The Sustainable Green Ecosystem Council (SGEC) is our PEFC national member for Japan. For Japan, as for the rest of the world, consumers and industry alike are increasingly demanding the materials they use and buy are certified as originating from sustainably managed forests. The country is therefore experiencing a rising interest and demand for the certification of its forests.
“With the 2020 Tokyo Olympic and Paralympic Games approaching, the PEFC endorsement of the Japanese forest certification system means this, and other construction projects, can benefit from certified timber, provided locally through SGEC,” said Ben Gunneberg, PEFC International CEO.
“Building on examples such as the 2012 London Olympics and the 2013 Winter Universiade in Italy, the 2020 Olympic and Paralympic Games can become the first global sporting event ensuring that all wood used comes from happy forests,” he said.
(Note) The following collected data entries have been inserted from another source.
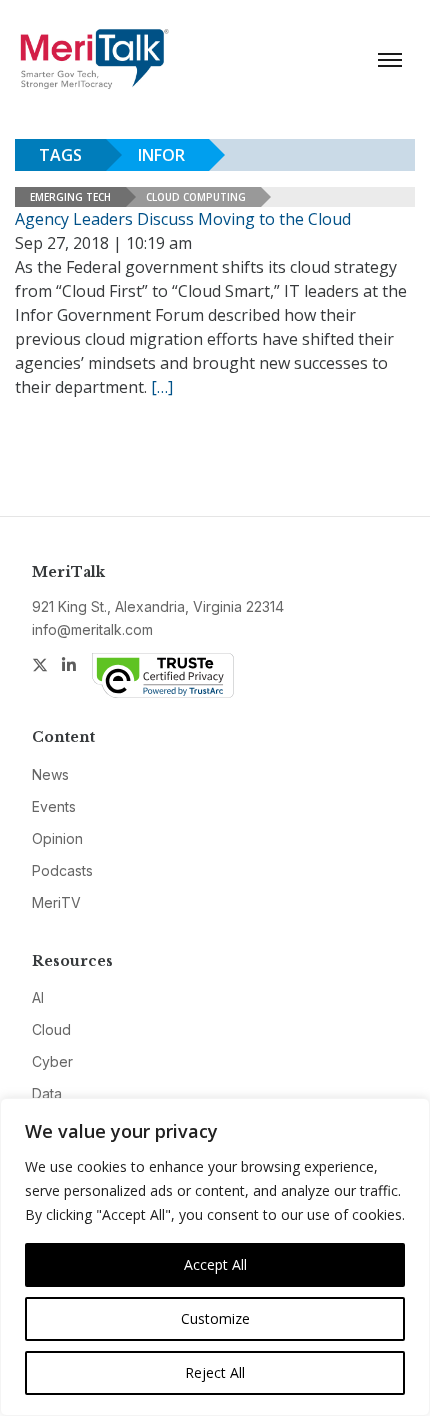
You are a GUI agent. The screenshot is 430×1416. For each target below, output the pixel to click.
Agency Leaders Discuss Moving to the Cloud (183, 219)
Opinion (57, 838)
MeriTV (56, 902)
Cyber (52, 1061)
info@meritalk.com (92, 629)
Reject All (215, 1372)
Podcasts (62, 870)
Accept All (215, 1264)
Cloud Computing (196, 197)
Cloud (51, 1029)
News (50, 774)
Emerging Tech (70, 197)
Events (54, 806)
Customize (215, 1318)
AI (38, 997)
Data (47, 1093)
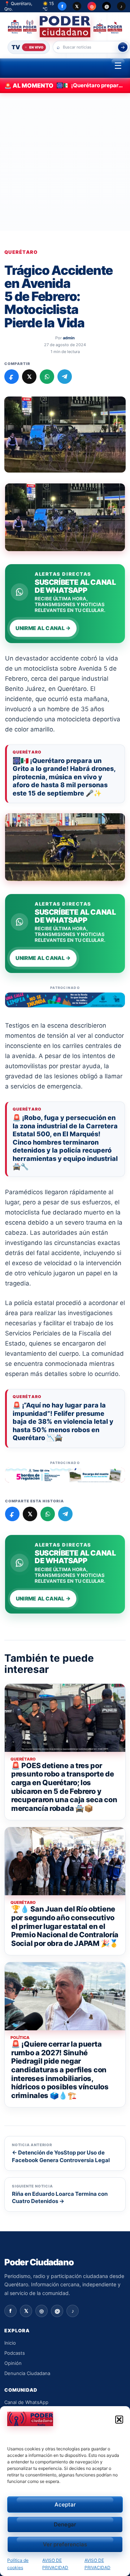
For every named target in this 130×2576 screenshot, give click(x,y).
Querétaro (21, 252)
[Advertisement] (65, 162)
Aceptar (65, 2504)
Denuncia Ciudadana (27, 2373)
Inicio (10, 2343)
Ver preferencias (65, 2544)
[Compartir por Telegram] (64, 376)
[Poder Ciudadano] (65, 26)
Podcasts (14, 2353)
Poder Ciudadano (39, 2262)
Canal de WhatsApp (26, 2402)
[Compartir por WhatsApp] (47, 376)
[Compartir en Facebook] (11, 376)
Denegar (65, 2524)
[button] (119, 2419)
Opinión (13, 2363)
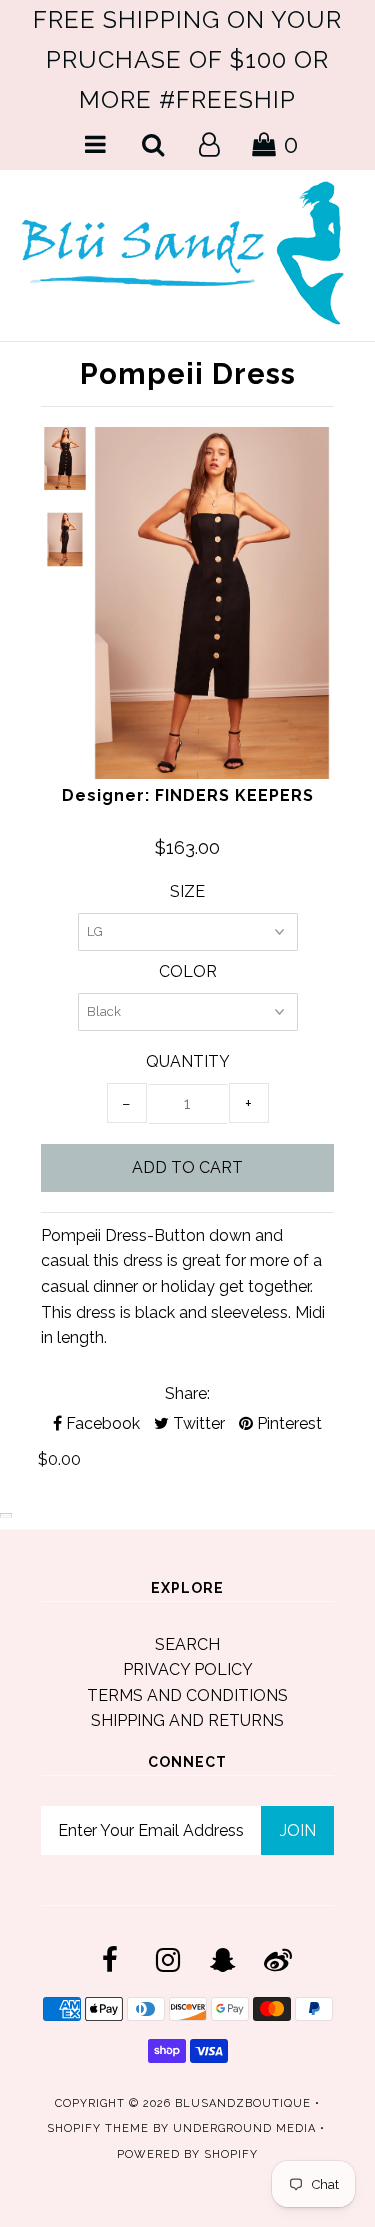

Among the speakers were Mr Tatsuya Kajiya, Exeuctive Director of SGEC/PEFC Japan, Mr Joji Makimoto, Director General of the Japanese Forestry Agency, Professor Yoshinori Yasuda, Director of the Museum of Natural and Environmental History Shizuoka, along with presentations from Askul Corporation, Tombow Pencil and the Tamura Timber Company.
Simon Dorries, CEO of Responsible Wood, our national member for Australia, spoke of the importance of PEFC certification in providing environmentally conscious consumers with trust that timber and paper based products are sourced from a sustainable source.
Ben Gunneberg added that forest certification was increasingly becoming a non-negotiable for suppliers looking to gain access to international markets.
Locally-sourced timber, PEFC project certified
While in Japan, Ben Gunneberg also visited the Mount Fuji World Heritage Center, which opened in 2017.
Built with local Japanese cypress wood, the striking latticework structure resembles Mount Fuji upside-down. It was the first construction project in Japan to achieve PEFC project certification.
PEFC project certification provides independent verification that the building was constructed with certified timber, without the need for all sub-contractors to be certified.